• ACTION ITEM: Find the "Fukushima(1) (237, 828)" line in the records below and repeat it and every later line exactly, up to the last; do not include pictures.

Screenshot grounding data
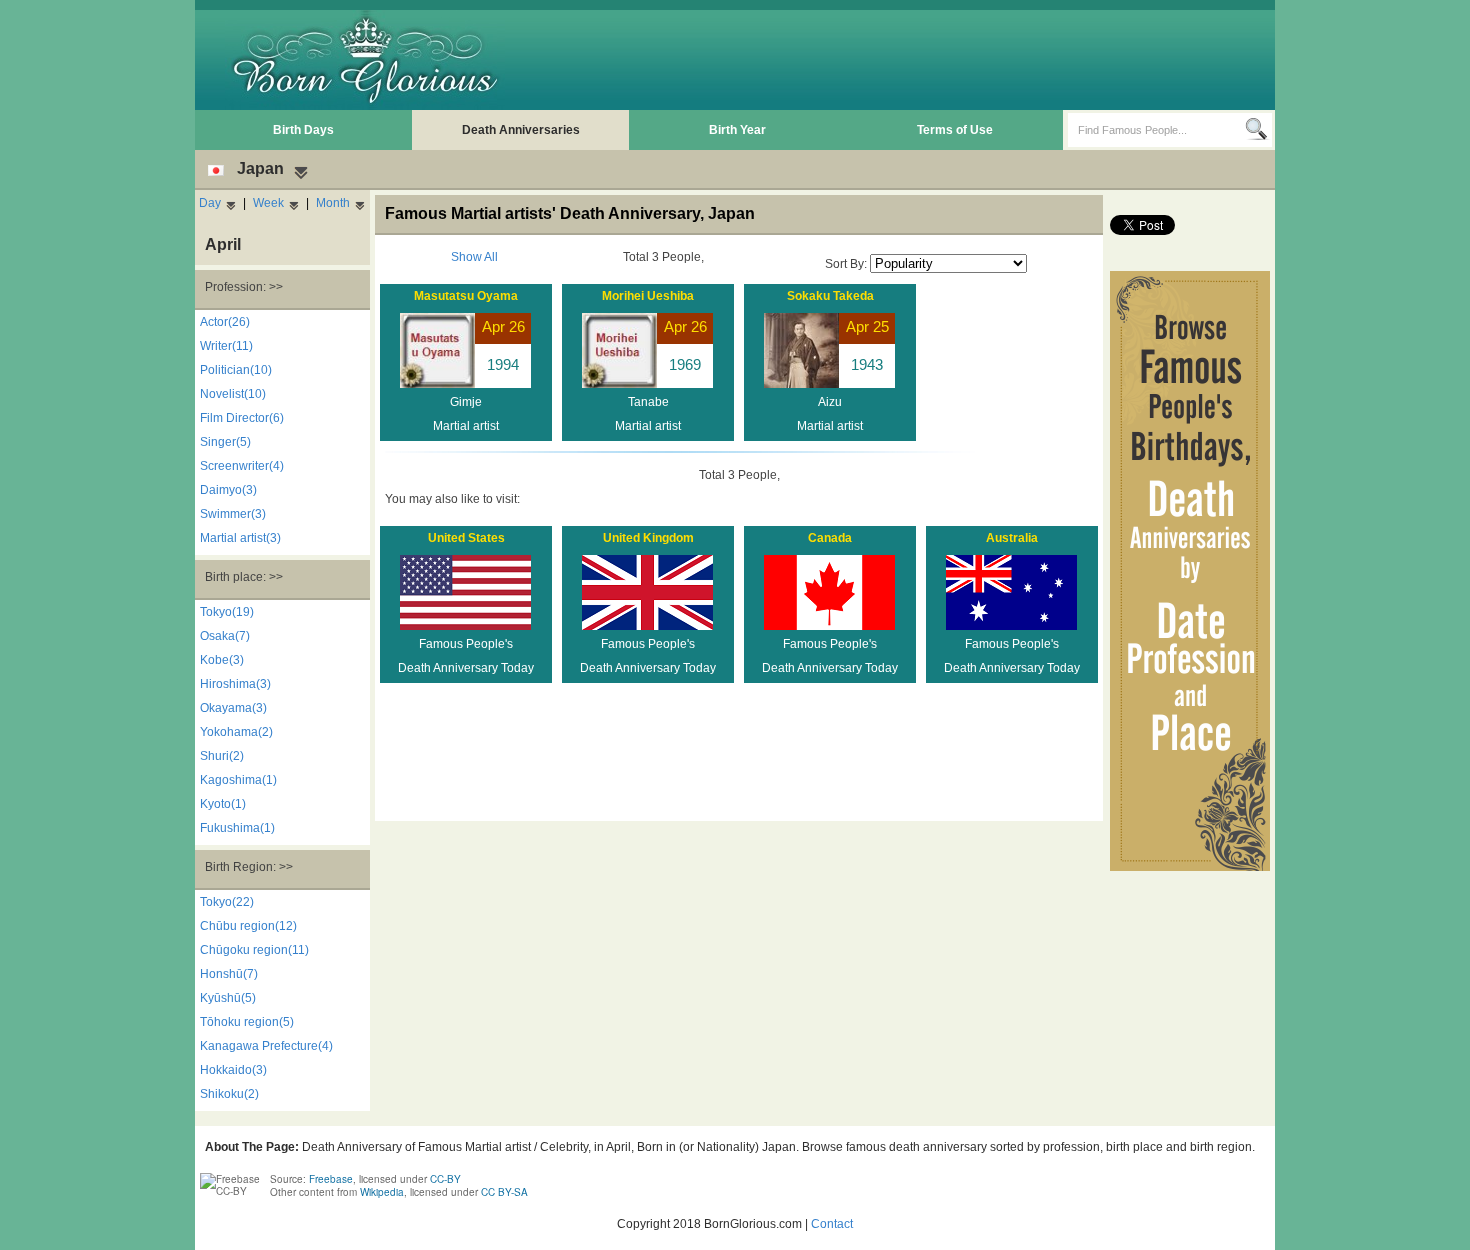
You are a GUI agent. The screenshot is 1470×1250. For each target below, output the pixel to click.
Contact (832, 1224)
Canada (830, 538)
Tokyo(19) (227, 612)
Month (333, 203)
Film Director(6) (242, 418)
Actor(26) (225, 322)
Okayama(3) (233, 708)
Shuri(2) (222, 756)
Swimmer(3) (233, 514)
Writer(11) (226, 346)
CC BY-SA (504, 1192)
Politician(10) (236, 370)
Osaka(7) (225, 636)
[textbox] (1156, 130)
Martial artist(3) (240, 538)
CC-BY (445, 1179)
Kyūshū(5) (228, 998)
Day (210, 203)
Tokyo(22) (227, 902)
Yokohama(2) (236, 732)
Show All (474, 257)
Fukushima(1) (237, 828)
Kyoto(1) (223, 804)
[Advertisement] (906, 60)
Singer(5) (225, 442)
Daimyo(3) (228, 490)
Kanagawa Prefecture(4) (266, 1046)
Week (268, 203)
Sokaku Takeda (830, 296)
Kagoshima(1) (238, 780)
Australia (1012, 538)
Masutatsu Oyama (466, 296)
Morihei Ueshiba (648, 296)
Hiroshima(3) (235, 684)
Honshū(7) (229, 974)
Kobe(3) (222, 660)
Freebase (331, 1179)
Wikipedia (382, 1192)
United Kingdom (648, 538)
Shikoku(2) (229, 1094)
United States (466, 538)
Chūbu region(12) (248, 926)
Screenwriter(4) (242, 466)
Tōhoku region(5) (247, 1022)
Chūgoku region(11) (254, 950)
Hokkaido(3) (233, 1070)
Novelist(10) (233, 394)
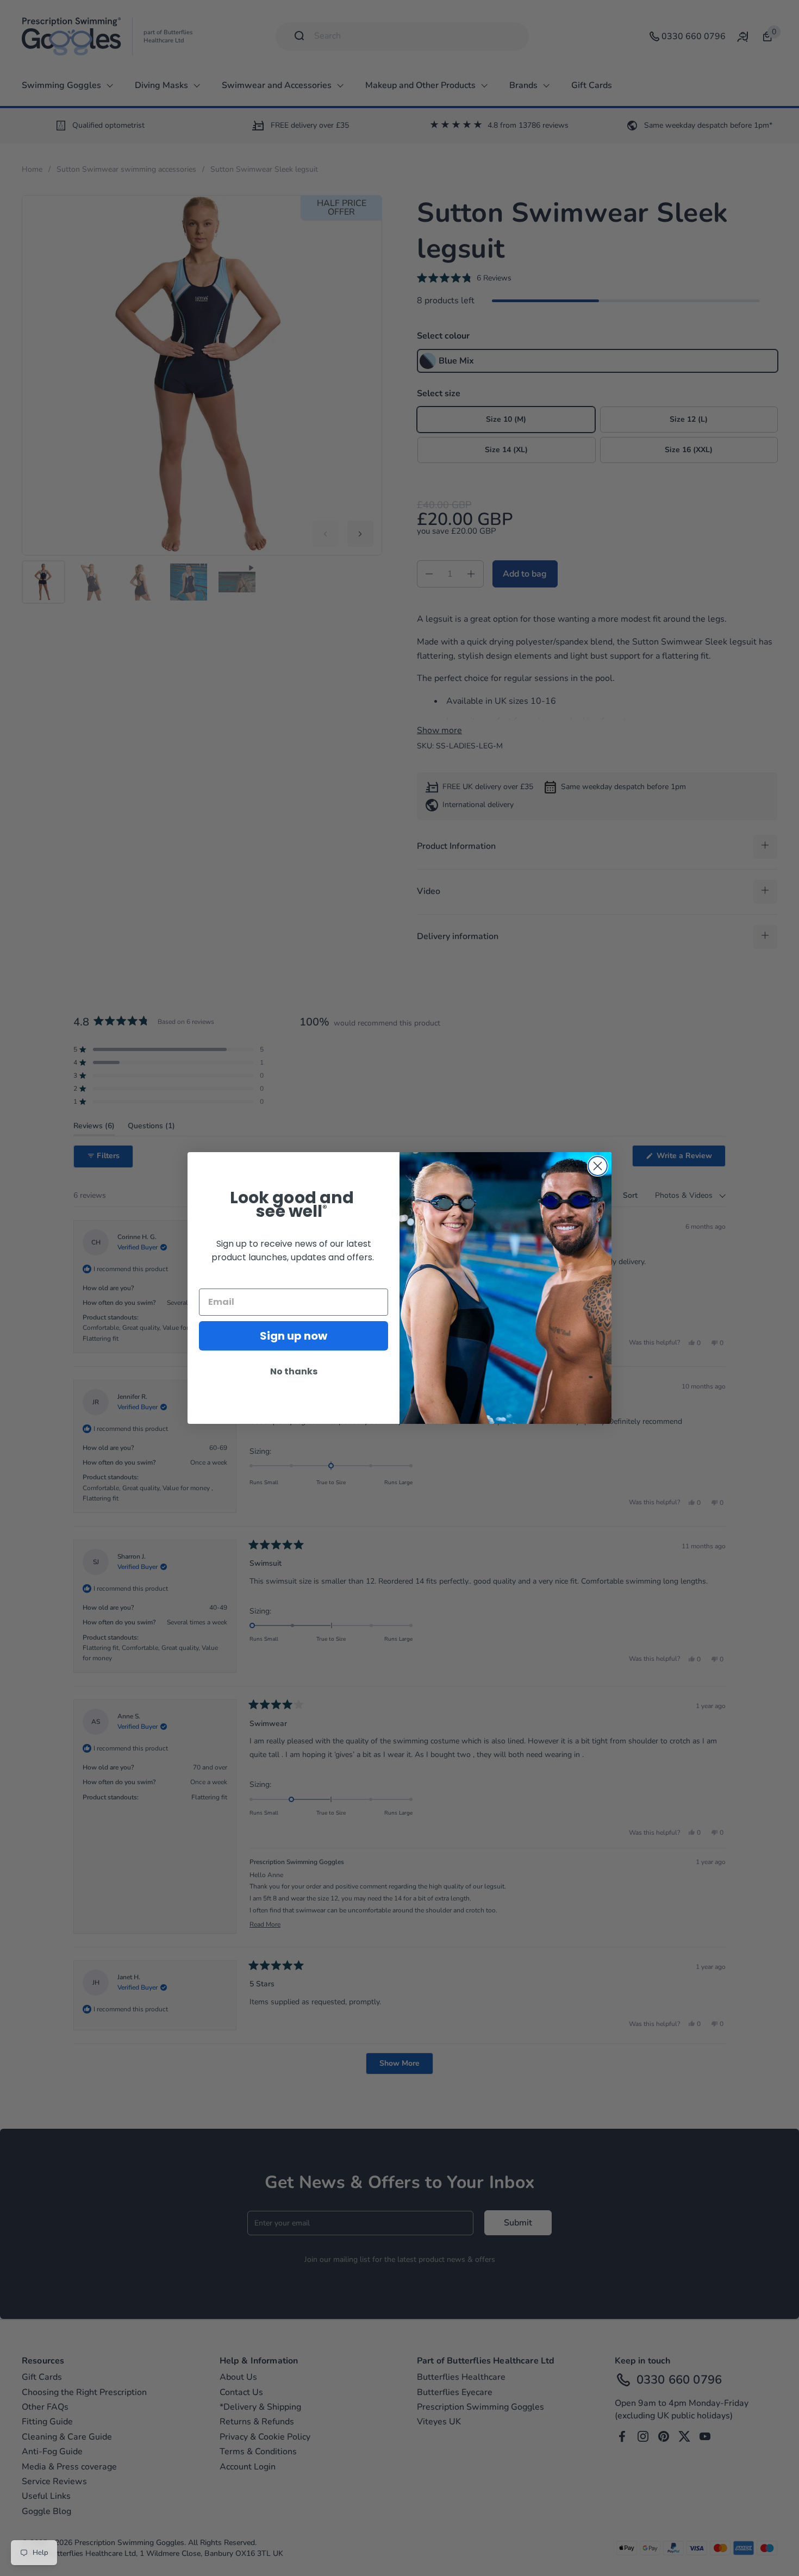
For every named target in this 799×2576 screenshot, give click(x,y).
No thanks (293, 1371)
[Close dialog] (597, 1166)
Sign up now (293, 1335)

• ANSWER BOX:
Fukushima(1) (237, 828)
Kyoto(1) (223, 804)
[Advertisement] (906, 60)
Singer(5) (225, 442)
Daimyo(3) (228, 490)
Kanagawa Prefecture(4) (266, 1046)
Week (268, 203)
Sokaku Takeda (830, 296)
Kagoshima(1) (238, 780)
Australia (1012, 538)
Masutatsu Oyama (466, 296)
Morihei Ueshiba (648, 296)
Hiroshima(3) (235, 684)
Honshū(7) (229, 974)
Kobe(3) (222, 660)
Freebase (331, 1179)
Wikipedia (382, 1192)
United Kingdom (648, 538)
Shikoku(2) (229, 1094)
United States (466, 538)
Chūbu region(12) (248, 926)
Screenwriter(4) (242, 466)
Tōhoku region(5) (247, 1022)
Chūgoku region(11) (254, 950)
Hokkaido(3) (233, 1070)
Novelist(10) (233, 394)
For every named target in this 799×2576 screenshot, give click(x,y).
No thanks (293, 1371)
[Close dialog] (597, 1166)
Sign up now (293, 1335)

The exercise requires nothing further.